● **Stated goal A**
In the text on user defined functions, why does the scalar aggregation UDF that counts employees older than a target age allocate a buffer? Answer in one to three sentences.
● **Stated goal B**
Please extend the text on user defined functions from where it stops.

● **Text section**
━━━━━━━━
The current generation of query engines (e.g., SQL, Oracle, etc.) facilitate system-provided functions such as summation, count, average, sine, cosine and/or aggregation functions. Additionally, the current generation of query engines facilitate general purpose analytic computation into a query pipeline that enable a degree of user customization. Such customized general purpose analytic computation may be realized by way of user defined functions (UDFs) that extend the functionality of a database server. In some examples, a UDF adds computational functionality (e.g., applied mathematics, conversion, etc.) that can be evaluated in query processing statements (e.g., SQL statements). For instance, a UDF may be applied to a data table of temperatures having units of degrees Celsius so that each corresponding value is converted to degrees Fahrenheit.
One or more queries performed by the query engine operate on one or more tables, which may contain multiple input tuples (e.g., rows) in which each tuple may include one or more attributes (e.g., columns). For example, an employee table may include multiple input tables representative of individual employees, and attributes for each tuple may include an employee first name, a last name, a salary, a social security number, an age, a work address, etc. An example query on the table occurs in a tuple-by-tuple manner. For example, a query initiating a UDF to identify a quantity of employees older than a target age, employs a scalar aggregation function (a scalar UDF) tests each tuple for the target age, allocates a buffer to maintain a memory state of all input tuples that participate in the query, and increments and/or otherwise adjusts the buffer state value when the target age for an evaluated tuple matches the target age threshold. The resulting output from this query is a single output tuple, such as an integer value of the quantity of employees identified in the table that, for example, exceed a target threshold age of 35. During the tuple-by-tuple scalar aggregation UDF, the buffer is maintained and incremented until the full set of the input tuples of the query have been processed. Analysis of the complete set of input tuples may be determined via an advancing pointer associated with the input tuple buffer. In other words, for a scalar function, one input (e.g., x and y) generates one output on the input tuples buffered in, for example, a sliding window.
━━━━━━━━
● **Source material**
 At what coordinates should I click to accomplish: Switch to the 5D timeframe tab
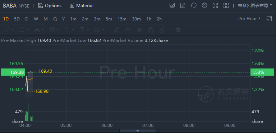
━━━━━━━━
● **Response A**
The UDF allocates the buffer to keep a memory state of all input tuples that take part in the query. As each tuple is tested, the buffer's state value is incremented or otherwise adjusted when that tuple matches the target age threshold. The buffer is kept until the full set of input tuples has been processed, which produces a single output tuple holding the count.

● **Response B**
On the other hand, one or more queries performed by the query engine may process a single input tuple and produce two or more output tuples. UDFs that produce two or more output tuples based on an input tuple are referred to herein as table UDFs, in which the query engine allocates a buffer to maintain a memory state of output tuples that correspond to the provided input tuple. An example table function (e.g., a table UDF) may use the input tuple of an employee to generate a first output tuple of an employee last name if such employee is older than the target age threshold, and generate a second output tuple of that employee's corresponding social security number. Unlike a scalar UDF, the query engine executing a table UDF does not maintain and/or otherwise preserve the state of additional input tuples. In other words, in the event one or more additional input tuples reside in the table, the buffer memory allocated by the query engine for a table UDF reflects only output tuples. For a table UDF, one input (e.g., x and y) generates one or more outputs, but such outputs are not buffered. If and/or when the table UDF is called a subsequent time to process another input tuple, any previously stored buffer states are discarded. On the other hand, although the scalar UDF includes an allocated buffer that maintains a state of a number of input tuples during a table query, the scalar UDF does not allocate and/or otherwise provide a buffer to maintain or preserve the state of more than a single output tuple.
Generally speaking, a table UDF can return a set of output tuples, but a scalar UDF and/or an aggregate scalar UDF cannot return more than a single output tuple. Both the table UDFs and the scalar UDFs are bound by attribute values of a single input tuple, but the aggregate scalar function can maintain a running state of input tuples to accommodate running sum operations, sliding windows, etc. A context of a UDF, whether it is a scalar or table UDF, refers to the manner in which the UDF maintains a state of buffered memory within the query engine. When a scalar UDF is called multiple times, the multi call context is associated with the set of input tuples so that repeated initiation and/or reloading of the buffer memory is avoided. The multi call context of a table UDF, on the other hand, is focused on a set of returns (e.g., two or more output tuples), but the table UDF lacks a capability to buffer data across multiple input tuples.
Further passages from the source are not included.